What Chief Information Security Officers (CISOs) in major Western companies have figured out is that this means that if they get hit by a Wipr that makes it on to their networks, they cannot respond by using their disaster recovery data back-up tapes. Instead of that procedure, which might take several hours, they will have to somehow scan the back-up files slowly looking for the Wipr software. That process, if could be done at all, could take days. Almost no company is prepared to do that.

Nor are many companies capable of scanning the automatic software updates they get from dozens of application vendors.
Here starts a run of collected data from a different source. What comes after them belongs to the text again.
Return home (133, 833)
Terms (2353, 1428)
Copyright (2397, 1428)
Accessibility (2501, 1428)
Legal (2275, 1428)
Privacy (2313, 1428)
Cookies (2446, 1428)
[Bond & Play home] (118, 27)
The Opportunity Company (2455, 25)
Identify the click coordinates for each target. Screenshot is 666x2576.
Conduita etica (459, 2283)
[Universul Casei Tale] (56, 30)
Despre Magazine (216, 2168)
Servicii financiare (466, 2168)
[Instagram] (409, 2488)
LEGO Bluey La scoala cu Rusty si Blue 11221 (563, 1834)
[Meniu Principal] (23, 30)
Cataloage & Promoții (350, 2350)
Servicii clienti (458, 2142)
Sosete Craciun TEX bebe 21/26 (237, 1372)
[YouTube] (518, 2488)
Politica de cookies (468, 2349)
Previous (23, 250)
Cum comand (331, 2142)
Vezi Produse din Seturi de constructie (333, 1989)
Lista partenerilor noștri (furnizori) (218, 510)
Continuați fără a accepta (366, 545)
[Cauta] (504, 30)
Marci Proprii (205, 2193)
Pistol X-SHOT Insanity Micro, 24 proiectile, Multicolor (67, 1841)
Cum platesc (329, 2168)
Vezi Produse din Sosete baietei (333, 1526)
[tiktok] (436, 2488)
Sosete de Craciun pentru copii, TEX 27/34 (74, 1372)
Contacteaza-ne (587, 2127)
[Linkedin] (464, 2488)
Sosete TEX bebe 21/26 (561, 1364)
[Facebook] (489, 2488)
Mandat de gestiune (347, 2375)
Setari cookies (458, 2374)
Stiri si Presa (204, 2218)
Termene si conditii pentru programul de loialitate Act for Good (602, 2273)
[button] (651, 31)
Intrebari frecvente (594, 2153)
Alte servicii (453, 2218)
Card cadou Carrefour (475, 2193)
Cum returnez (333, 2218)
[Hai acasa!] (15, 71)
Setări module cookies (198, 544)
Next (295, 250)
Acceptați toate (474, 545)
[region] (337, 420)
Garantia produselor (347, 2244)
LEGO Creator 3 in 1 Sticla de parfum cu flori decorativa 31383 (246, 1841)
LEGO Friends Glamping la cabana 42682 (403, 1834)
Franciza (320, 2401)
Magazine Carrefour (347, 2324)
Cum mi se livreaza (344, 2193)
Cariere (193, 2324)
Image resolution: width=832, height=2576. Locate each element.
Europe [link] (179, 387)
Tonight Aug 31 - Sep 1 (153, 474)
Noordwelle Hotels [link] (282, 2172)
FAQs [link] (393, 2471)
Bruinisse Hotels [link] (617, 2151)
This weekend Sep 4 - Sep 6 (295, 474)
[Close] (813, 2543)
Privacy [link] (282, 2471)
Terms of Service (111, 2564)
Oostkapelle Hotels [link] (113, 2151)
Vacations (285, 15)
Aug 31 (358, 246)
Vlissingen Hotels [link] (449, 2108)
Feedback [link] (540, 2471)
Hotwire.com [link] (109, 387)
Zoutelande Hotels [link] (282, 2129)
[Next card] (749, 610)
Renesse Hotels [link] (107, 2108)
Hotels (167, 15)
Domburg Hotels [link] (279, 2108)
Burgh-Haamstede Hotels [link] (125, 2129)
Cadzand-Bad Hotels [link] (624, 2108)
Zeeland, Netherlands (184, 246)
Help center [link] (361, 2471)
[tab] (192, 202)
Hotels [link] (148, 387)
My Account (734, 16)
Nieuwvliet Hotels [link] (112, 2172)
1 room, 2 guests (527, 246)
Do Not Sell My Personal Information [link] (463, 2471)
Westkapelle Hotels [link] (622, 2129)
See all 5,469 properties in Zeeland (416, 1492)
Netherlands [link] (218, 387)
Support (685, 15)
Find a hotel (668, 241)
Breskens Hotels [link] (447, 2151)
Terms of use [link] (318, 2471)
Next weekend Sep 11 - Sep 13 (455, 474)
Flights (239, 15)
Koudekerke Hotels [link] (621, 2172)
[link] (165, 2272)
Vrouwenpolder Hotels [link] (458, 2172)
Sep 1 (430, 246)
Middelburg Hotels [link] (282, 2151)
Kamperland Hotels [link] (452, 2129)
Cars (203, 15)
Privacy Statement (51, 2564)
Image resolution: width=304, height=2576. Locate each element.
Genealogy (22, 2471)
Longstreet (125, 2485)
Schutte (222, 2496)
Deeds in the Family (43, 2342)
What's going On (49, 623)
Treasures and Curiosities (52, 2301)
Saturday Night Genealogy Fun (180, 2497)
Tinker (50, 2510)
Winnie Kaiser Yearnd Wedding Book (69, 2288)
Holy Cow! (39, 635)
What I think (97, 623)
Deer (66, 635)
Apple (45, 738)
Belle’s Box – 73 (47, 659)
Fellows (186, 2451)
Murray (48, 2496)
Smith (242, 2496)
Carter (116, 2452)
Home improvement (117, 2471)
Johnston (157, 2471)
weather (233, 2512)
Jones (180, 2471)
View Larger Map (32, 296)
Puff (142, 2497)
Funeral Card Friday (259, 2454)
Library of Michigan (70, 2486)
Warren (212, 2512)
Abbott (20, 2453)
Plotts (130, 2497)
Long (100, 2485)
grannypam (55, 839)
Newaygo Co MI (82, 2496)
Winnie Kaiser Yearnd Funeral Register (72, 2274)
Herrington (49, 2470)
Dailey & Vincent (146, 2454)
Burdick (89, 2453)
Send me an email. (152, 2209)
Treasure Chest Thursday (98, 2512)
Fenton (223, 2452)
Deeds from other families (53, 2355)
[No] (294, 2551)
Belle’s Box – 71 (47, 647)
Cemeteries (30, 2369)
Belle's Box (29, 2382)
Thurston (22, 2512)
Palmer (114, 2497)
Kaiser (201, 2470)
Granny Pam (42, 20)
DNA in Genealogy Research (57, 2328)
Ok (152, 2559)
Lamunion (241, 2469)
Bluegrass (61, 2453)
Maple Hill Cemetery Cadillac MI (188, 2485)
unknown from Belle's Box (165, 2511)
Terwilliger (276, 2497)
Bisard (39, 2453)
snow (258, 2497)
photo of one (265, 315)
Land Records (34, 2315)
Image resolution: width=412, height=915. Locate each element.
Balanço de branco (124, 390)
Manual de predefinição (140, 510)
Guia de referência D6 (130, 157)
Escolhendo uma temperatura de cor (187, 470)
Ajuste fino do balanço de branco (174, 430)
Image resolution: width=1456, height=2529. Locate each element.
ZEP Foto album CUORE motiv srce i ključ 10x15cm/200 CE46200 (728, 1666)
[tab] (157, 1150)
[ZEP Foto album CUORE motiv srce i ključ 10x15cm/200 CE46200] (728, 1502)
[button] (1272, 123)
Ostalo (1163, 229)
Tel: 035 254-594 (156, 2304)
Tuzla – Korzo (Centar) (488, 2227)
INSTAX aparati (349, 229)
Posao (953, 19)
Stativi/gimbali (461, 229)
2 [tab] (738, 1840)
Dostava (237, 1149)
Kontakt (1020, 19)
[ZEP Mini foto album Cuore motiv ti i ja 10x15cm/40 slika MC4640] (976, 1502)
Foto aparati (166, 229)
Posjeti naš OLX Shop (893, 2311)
If the software update has the certificate proving it comes from its manufacturer, chances are it will get right through the corporate firewall. In other words, what happened with that Kiev accounting firm’s app could happen with scores of commonly used apps that regularly update automatically or without code scanning at the receiving end. (I have, for example, no way to scan the software updates my Tesla X gets frequently. If, one day, the Tesla update contains a Wipr, my shiny, high tech car will just sit there like a sculpture with gull wings.)

Now that malicious actors have realized the possibilities of wide-spread havoc that could be created by a smartly designed Wipr, what we saw in 2017 with NotPetya will likely be repeated on a much large scale in 2018. The fact that the governments of North Korea and Iran have already used a Wipr attack may mean that conflicts involving them could reach well into the U.S. and give a slap down to networks the nation relies on to run the economy. That will bring cyber attacks to a new level of damage, well beyond the annoying loss of personal data that occurred in the notorious hacks of Yahoo, Equifax and other sloppily maintained networks revealed in 2017.

So when you look ahead to what most experts are saying could go wrong in 2018, also consider these under reported possibilities. If they do happen, don’t say you weren’t given WARNINGS.